À data de eleição de Bukele, 2019, El Salvador sofria com uma das taxas mais altas de homicídios, de acordo com a Human Rights Watch, organização de direitos humanos não-governamental, cuja reputação é internacionalmente conhecida e respeitada:
“As gangues continuaram em 2018 a exercer controle de território e extorsão de residentes em municípios do país. Eles recrutam forçosamente crianças e submetem mulheres, meninas, e pessoas LGBTQIA+ à escravidão sexual. Gangues matam, desaparecem, estupram ou expulsam aqueles que resistem a eles, inclusive oficiais de governo, forças de segurança e jornalistas. (”
Esse cenário fazia com que El Salvador tivesse uma das mais delicadas situações de alta criminalidade no mundo. A origem da violência de gangues se relaciona à Guerra Civil que ocorreu no país entre 1979 e 1992. Nela, se enfrentaram o governo ditatorial de direita de El Salvador, que possuía anuência dos Estados Unidos, e a guerrilha socialista Frente Farabundo Martí de Libertação Nacional (FMLN). O conflito, finalizado na década de 1990 por meio do Acordo de Paz de Chapultepec, possibilitou a entrada da FMLN no cenário político-eleitoral de El Salvador.
As duas principais gangues que atuam no país foram fundadas por salvadorenhos nos Estados Unidos, emigrantes da Guerra Civil do país, em 1980: MS-13 e sua principal rival Barrio 18. Com a decisão de Bill Clinton, ex-presidente dos Estados Unidos, de ampliar os casos de extradição dos acusados de crimes, diversos salvadorenhos foram extraditados para seu país de origem, o que resultou, também, na ida dessas gangues para território salvadorenho.
Durante os anos 2000, o governo de El Salvador manteve uma abordagem de “mão dura”, com encarceramento em massa e sentenças mais gravosas para gangues.
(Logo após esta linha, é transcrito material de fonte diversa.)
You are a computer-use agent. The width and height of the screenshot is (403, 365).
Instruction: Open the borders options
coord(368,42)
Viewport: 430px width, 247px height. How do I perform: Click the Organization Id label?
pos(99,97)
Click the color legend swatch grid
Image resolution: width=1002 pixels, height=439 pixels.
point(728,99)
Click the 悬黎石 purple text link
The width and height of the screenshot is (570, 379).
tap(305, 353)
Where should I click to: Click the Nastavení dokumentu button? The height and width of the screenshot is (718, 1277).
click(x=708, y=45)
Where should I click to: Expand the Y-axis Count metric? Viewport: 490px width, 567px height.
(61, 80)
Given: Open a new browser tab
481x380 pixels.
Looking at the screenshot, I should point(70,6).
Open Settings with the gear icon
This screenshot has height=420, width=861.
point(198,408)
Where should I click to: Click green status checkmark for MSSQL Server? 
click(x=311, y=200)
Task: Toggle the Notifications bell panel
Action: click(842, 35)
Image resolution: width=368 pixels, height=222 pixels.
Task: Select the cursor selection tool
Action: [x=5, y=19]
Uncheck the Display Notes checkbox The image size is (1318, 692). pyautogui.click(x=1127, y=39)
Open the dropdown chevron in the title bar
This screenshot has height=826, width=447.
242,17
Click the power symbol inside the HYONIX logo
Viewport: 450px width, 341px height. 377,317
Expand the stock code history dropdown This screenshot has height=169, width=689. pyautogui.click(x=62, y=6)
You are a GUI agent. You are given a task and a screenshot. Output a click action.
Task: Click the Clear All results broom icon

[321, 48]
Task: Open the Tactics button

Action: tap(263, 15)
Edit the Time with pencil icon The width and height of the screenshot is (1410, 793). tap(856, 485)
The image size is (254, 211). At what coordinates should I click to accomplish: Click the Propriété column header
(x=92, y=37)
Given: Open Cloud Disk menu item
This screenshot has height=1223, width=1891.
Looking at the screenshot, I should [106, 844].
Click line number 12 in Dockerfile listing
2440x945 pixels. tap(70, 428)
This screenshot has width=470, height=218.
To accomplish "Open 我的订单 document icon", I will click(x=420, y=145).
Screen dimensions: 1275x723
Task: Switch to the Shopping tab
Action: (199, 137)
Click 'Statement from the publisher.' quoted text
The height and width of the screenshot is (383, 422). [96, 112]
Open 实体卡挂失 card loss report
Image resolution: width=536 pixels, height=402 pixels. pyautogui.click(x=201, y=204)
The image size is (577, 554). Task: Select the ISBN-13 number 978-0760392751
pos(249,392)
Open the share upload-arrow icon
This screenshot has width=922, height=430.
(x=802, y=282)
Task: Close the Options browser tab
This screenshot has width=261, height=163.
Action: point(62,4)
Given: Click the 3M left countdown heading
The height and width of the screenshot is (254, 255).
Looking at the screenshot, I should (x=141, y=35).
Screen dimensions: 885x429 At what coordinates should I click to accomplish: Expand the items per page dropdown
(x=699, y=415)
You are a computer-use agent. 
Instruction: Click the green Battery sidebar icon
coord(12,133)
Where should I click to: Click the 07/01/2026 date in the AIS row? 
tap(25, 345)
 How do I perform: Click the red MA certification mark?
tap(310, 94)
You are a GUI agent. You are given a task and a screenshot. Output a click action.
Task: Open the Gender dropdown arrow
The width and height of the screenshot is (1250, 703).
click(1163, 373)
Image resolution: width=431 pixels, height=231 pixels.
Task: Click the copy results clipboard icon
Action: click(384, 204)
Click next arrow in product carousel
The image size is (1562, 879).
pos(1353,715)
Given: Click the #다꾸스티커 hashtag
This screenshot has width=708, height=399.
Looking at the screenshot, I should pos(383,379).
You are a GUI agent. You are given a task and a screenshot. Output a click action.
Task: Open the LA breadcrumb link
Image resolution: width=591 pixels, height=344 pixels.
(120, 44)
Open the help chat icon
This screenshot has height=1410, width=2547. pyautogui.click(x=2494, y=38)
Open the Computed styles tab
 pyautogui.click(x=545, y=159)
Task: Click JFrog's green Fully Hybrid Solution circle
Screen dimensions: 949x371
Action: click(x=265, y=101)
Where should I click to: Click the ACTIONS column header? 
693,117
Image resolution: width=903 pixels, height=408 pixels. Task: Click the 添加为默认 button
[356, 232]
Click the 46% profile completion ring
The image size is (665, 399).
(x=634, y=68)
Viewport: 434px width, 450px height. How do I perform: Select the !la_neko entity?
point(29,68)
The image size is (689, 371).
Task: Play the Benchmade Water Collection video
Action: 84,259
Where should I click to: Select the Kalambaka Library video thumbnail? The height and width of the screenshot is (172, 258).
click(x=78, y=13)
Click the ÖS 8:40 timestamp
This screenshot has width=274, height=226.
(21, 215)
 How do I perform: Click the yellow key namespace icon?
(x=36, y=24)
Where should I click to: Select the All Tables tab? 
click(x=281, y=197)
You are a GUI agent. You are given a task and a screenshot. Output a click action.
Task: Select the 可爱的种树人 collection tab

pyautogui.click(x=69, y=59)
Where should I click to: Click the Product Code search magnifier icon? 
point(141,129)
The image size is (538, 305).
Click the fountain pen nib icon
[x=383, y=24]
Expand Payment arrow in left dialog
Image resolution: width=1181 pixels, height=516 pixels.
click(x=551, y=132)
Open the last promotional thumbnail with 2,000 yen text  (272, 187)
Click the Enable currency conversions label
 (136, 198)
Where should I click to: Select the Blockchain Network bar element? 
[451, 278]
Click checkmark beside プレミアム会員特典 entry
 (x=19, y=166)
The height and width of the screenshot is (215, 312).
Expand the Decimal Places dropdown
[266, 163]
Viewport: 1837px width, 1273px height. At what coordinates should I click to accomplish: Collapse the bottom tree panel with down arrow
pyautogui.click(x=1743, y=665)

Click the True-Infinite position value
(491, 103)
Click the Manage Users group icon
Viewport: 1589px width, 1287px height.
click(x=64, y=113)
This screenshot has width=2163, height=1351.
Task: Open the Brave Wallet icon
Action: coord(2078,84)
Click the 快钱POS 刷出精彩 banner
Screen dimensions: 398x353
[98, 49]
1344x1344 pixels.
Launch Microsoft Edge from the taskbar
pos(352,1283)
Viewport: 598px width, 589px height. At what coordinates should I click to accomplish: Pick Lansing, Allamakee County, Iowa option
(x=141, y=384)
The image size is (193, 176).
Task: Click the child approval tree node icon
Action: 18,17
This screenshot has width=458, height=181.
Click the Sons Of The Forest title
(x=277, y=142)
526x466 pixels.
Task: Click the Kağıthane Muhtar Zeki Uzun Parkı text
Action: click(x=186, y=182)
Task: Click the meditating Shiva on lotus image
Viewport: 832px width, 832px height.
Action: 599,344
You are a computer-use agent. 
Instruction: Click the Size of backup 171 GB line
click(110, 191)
Entretanto, as prisões se tornaram fonte de recrutamento e treinamento de criminosos. O resultado foi aquém do esperado, visto que os homicídios mais que dobraram entre 1999 e 2009.
A partir da década de 2010, o então presidente Mauricio Funes ofereceu uma trégua – bastante controversa – às gangues, o que resultou na queda de violência. Entretanto, em 2015, três anos após a mudança de política, as guerras territoriais entre gangues aumentaram, o que fez, novamente, o número de homicídios disparar. Na época em que Bukele assumiu a presidência, El Salvador apresentava as menores taxas de homicídios em 20 anos.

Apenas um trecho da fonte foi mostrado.